On the other side of the state, TMD Friction Group, the automotive brake manufacturer, announced that it will be closing its Dublin Virginia (near Roanoke) manufacturing plant.  All 140 positions will be eliminated by May 31, 2009.  TMD is based in Leverkusen, Germany and is currently in bankruptcy proceedings.

Volvo Truck North America, located in the same industrial park as TMD, annouced last week that it will be laying off 650 employees.  Both TMD and Volvo cited a bad economic environment and limited capital (auto) spending as the reasons for the layoffs.   TMD and Vovlo are especially painful because they are located in the Southwest region of Virginia which is already enduring numerous layoffs and plant closures.

Qimonda files for bankruptcy protection

The Link: LINK

The Story: The German memory chip maker Qimonda filed for bankruptcy protection in a local Munich court yesterday.  The company, which is majority owned by Infineon Technologies AG, sited the precipitous fall in computer memory prices and an inability to obtain favorable credit as reasons for its demise.

The Analysis: So, isn’t this just another major international company filing for bankruptcy?  Don’t we have a few of these every day lately?  Well, yes.  However, Qimonda owns and operates a significant manufacturing facility in Eastern Henrico County.  The facility, which has been in operation since 1997, employed approximately 2,200 Virginia’s.  Qimonda had previously announced that it planned to lay off 1,200 of the 2,200.  With this new announcement, there is no indication of what will happen to the remaining 1,000 employees.

Circuit City shutting its doors

Yesterday, Richmond headquartered Circuit City Stores announced that they will be shutting their stores and liquidating their assets.  We have know for a while that CC was struggling financially, but I think everyone had held out hope that they would be able to find a buyer and turn them around.  Unfortunately, that does not appear to be the case. Over the years, CC has struggled to compete with its brick and mortar rival Best Buy as well as other online merchants.

CC demise will be felt especially hard in the Richmond economy.  CC will obviously shut its Headquarters location and terminate approximately 1,500 employees there.  No package, no severance, just out the door in 60 days.  Across the country, CC will shutter its 567 stores and release the balance of its 30,000 employees.

The closing of the CC Headquarters building will bring more office space to a submarket that is already reeling from the impending departure of MeadWestvaco and Wachovia, as well as the LandAmerica break up.  Conceivably, this 8 million SF suburban market could see a vacancy rate (actual and sublease) of close to 50% in the very near future.  That will be a ton of space for this market to work through over the coming years.

On the upside, If you are a company looking to relocate your headquarters out of an expensive location like NY, Chicago or Boston, Richmond is a very attractive alternative.  Not only does it have a lower cost of living, but it also has a very well educated workforce, a higher quality of life and plenty of (soon to be discounted) headquarters office space.

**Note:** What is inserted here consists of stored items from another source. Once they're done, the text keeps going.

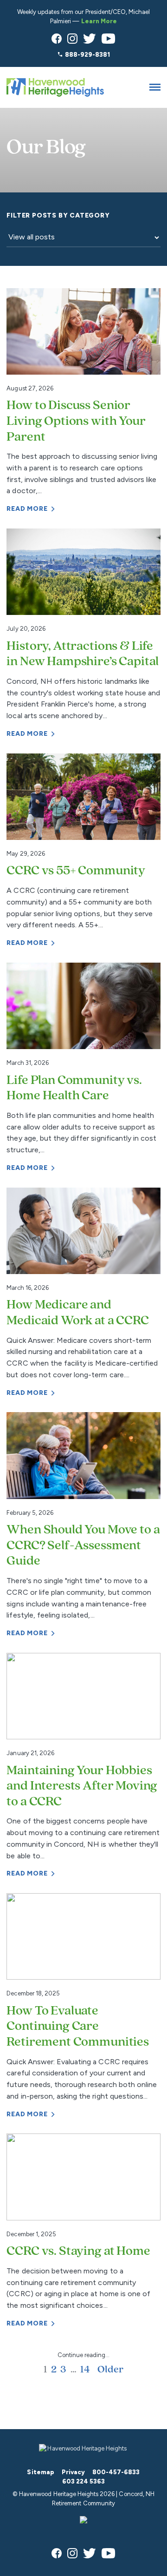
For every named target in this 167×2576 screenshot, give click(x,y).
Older (110, 2370)
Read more (26, 509)
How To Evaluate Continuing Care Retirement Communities (77, 2027)
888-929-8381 (87, 54)
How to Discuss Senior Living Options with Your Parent (75, 421)
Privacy (73, 2472)
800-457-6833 (116, 2472)
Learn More (99, 21)
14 (85, 2370)
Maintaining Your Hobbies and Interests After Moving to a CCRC (81, 1786)
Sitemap (40, 2472)
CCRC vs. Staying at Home (78, 2251)
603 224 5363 (83, 2481)
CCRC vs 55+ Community (75, 871)
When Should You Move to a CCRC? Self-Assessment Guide (83, 1546)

The next hurdle becomes making sure that Virginia’s General Assembly doesn’t cut the economic development budgets so much that they can’t get out there and attract these tenants.  Altria made the move and others can and will as well.

An Olympic facility in Richmond?

Chesterfield County in the Richmond MSA may be home to a new $100 million Olympic training facility.  Steve Burton, Chairman and CEO of SportsQuest, could begin construction of the facility as early as February 2009.  The project will be located in the Waterford Business Center located near the intersection of Route 288 and Powhite Parkway.

The 50 acre campus is designed in three phases.  At full build out, the training facility will have an ice skating rink, aquatics center, sports medicine clinic, fitness center, family entertainment center, 200-room hotel and retail plaza.

The project is awaiting approval from the Chesterfield Planning Commission.  Although the site is sufficiently zoned, the Commission still must approve the site plan.  Additionally, Burton is still working through some of the financing negotiations and it is unclear whether Chesterfield will contribute taxpayer dollars to the project.